Fix possible cross-cluster connection drops on agents restart when clustermesh is enabled #27575

giorio94 · 2023-08-17T17:04:25Z

This PR modifies the endpoint regeneration logic to additional wait for remote clusters ipcache synchronization before performing the datapath regeneration, to make sure that the new ipcache map starts to be used only when it has been completely populated.
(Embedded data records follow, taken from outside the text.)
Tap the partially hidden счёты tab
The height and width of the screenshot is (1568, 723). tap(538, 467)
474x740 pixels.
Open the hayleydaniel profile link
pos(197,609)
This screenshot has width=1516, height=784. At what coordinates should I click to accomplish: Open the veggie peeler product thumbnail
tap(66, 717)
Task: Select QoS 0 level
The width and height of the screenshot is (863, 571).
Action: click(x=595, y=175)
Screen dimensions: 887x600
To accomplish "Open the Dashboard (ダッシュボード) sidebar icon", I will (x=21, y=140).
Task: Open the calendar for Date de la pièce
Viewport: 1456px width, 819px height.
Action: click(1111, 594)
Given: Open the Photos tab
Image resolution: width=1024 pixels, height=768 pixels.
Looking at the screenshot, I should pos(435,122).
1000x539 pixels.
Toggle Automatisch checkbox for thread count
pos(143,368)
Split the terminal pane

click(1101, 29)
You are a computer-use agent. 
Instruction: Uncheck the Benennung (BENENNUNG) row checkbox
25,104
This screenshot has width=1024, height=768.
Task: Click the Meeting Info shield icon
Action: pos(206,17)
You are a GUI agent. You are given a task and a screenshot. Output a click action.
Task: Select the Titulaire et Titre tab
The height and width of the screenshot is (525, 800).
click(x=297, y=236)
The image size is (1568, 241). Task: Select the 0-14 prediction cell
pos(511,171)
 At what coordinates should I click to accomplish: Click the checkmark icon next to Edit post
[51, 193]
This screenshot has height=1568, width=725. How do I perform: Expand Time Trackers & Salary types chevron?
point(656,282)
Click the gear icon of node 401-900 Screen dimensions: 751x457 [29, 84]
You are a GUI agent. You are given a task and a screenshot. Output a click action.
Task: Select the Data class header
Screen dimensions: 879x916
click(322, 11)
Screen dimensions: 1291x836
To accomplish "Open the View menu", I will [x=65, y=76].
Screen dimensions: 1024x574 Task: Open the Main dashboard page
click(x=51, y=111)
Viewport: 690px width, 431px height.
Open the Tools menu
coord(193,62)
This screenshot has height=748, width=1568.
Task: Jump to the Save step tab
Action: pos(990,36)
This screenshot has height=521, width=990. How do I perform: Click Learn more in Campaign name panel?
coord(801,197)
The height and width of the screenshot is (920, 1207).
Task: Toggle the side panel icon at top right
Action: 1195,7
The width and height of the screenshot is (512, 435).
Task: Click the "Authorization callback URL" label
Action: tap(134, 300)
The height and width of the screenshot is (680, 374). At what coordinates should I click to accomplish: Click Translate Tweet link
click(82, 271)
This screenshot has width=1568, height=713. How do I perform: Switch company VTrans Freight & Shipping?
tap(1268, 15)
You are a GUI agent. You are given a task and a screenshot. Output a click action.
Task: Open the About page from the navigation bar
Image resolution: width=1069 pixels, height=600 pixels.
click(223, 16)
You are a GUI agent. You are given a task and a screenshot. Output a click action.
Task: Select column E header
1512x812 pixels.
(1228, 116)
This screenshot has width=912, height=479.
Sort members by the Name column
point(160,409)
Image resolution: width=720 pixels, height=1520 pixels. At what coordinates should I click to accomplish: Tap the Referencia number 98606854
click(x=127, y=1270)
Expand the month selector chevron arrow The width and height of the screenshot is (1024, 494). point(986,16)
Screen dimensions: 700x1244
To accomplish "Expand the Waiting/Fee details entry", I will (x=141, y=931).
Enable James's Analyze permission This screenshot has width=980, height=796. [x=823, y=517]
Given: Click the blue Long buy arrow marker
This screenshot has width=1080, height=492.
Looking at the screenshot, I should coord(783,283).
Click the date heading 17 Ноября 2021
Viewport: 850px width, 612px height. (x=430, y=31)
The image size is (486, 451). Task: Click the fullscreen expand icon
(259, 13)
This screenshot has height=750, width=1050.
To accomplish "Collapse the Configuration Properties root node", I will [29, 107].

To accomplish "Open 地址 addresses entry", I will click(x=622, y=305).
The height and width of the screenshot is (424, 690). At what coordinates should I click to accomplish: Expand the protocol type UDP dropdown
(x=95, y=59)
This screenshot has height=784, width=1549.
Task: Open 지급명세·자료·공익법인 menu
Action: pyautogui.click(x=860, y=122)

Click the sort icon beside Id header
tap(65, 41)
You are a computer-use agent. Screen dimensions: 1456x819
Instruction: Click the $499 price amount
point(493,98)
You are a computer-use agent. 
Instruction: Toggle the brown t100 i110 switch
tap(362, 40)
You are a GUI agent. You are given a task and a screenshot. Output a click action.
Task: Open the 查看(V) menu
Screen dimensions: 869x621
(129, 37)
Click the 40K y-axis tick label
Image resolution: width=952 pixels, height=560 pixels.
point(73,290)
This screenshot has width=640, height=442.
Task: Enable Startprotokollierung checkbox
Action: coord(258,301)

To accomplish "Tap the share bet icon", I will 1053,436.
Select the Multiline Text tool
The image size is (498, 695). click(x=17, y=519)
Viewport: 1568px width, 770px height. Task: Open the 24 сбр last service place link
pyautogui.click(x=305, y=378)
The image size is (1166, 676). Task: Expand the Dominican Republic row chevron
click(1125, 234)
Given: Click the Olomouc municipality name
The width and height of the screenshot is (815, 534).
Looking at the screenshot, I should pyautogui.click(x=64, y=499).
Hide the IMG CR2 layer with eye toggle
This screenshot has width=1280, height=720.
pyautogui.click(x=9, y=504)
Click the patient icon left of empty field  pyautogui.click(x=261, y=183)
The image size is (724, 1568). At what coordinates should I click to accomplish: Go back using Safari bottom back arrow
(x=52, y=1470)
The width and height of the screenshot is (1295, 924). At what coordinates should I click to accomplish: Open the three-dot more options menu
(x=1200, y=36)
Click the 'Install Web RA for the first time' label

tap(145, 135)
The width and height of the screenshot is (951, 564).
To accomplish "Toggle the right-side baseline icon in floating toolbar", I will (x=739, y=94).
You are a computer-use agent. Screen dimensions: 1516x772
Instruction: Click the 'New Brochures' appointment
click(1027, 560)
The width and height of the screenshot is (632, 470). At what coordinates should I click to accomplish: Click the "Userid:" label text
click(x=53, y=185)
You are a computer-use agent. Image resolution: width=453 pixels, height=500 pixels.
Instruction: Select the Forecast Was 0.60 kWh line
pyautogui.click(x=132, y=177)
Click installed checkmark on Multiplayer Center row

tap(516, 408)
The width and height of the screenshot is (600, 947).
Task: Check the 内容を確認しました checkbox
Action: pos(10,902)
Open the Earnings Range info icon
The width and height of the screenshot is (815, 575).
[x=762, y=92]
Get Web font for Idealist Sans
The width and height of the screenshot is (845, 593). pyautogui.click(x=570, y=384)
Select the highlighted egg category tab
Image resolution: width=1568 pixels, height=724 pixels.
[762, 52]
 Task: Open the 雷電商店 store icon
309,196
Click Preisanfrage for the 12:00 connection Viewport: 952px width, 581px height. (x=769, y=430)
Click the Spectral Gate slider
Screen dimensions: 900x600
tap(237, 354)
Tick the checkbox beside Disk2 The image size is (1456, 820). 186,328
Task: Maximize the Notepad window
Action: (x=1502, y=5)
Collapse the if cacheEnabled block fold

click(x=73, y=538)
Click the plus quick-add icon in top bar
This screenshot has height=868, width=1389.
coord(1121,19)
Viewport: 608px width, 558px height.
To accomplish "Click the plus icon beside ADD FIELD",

A user-configurable timeout (defaulting to one minute) limits the maximum wait interval, to prevent blocking the local endpoints regeneration process for an extended period of time if a remote cluster is not ready (which could also lead to checken-and-egg dependencies). A special case is IPSec enabled, as this currently requires a synchronous regeneration of the host endpoint: here, we limit the timeout to at most 5 seconds, to not block the agent startup process.

In addition, when WireGuard is enabled, the deletion of obsolete peers is now performed after listing all nodes from remote clusters, again to prevent possible connectivity drops on agent restart.

Please refer to the individual commit messages for additional details.

Tested with #27232: https://github.com/cilium/cilium/actions/runs/5949436519
The downgrade test was based on the current tip of v1.14 with these changes on top; hence, I'm marking this PR for backport to v1.14 (and backport/author given that I've already the PR for that).

Fixes: #26462

Fix possible cross-cluster connection drops on agents restart when clustermesh is enabled

giorio94 · 2023-08-21T12:48:51Z

/test

giorio94 · 2023-08-22T13:49:50Z

/test

giorio94 · 2023-08-22T15:43:06Z

Converting back to draft, as the remaining part of the fix for #26462 (when endpoints are selected by netpols) should be simple enough to be included here.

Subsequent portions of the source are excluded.